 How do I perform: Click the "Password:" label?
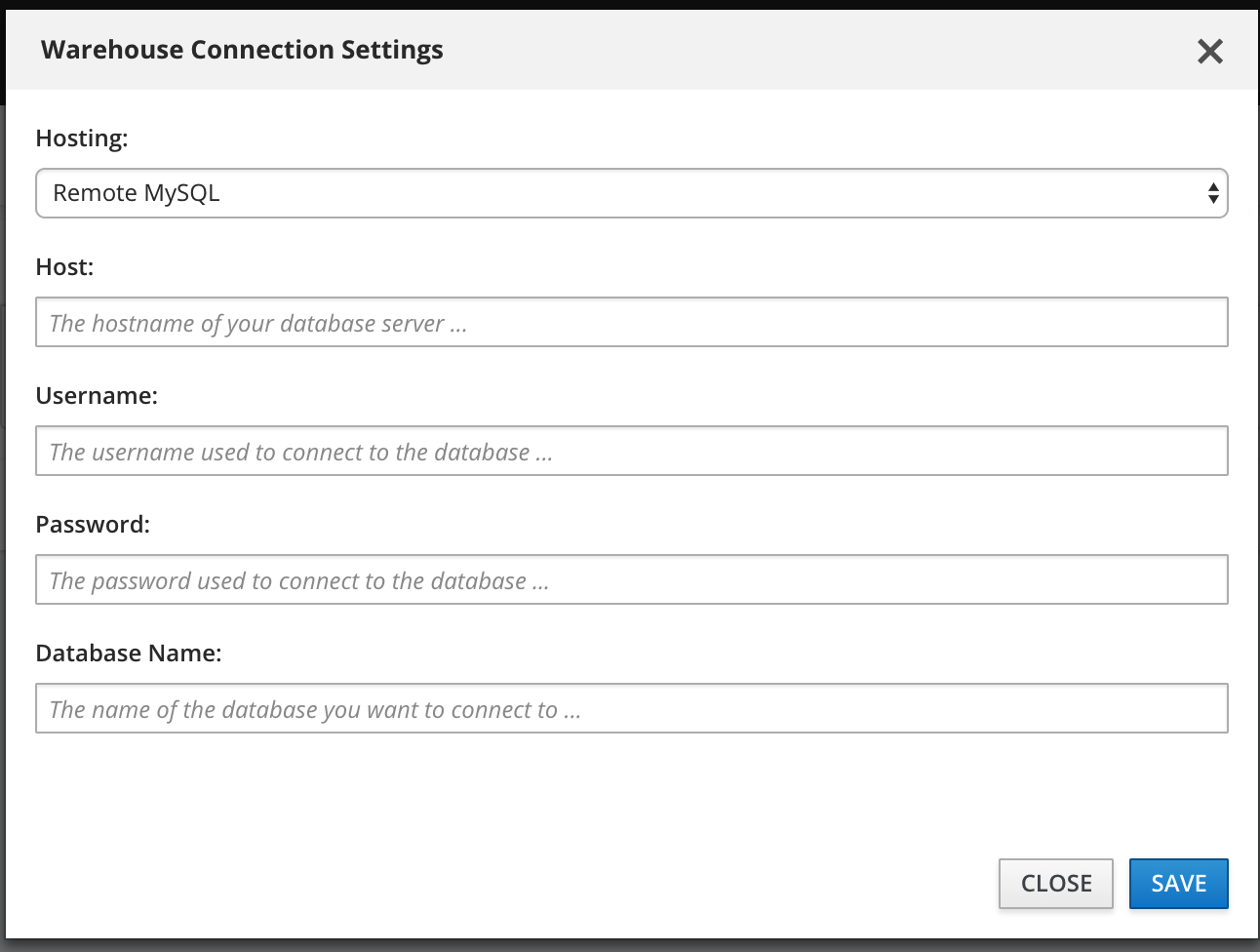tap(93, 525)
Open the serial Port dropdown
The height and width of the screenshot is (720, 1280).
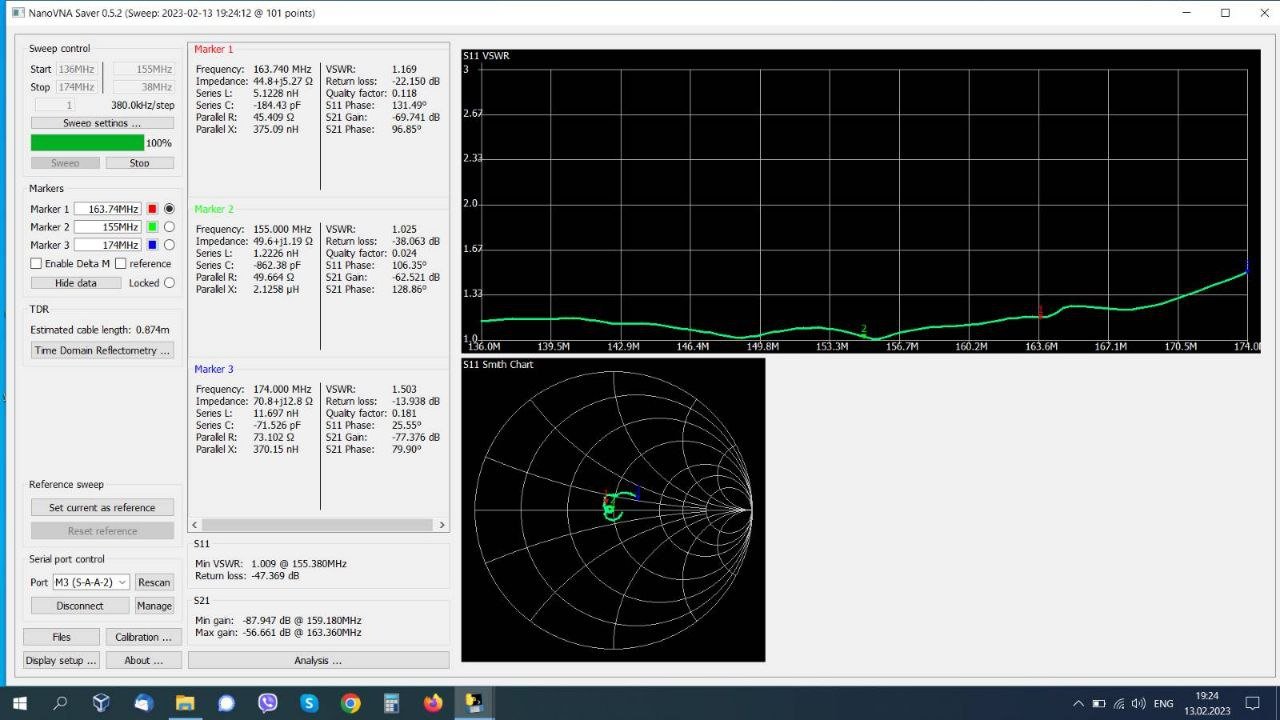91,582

------------------------------------

*WHAT IS BEING ASKED*. Reproduce all the entries above exactly. Include no images.

*YOUR RESPONSE*.
 How do I perform: Click the "Password:" label?
tap(93, 525)
Open the serial Port dropdown
The height and width of the screenshot is (720, 1280).
91,582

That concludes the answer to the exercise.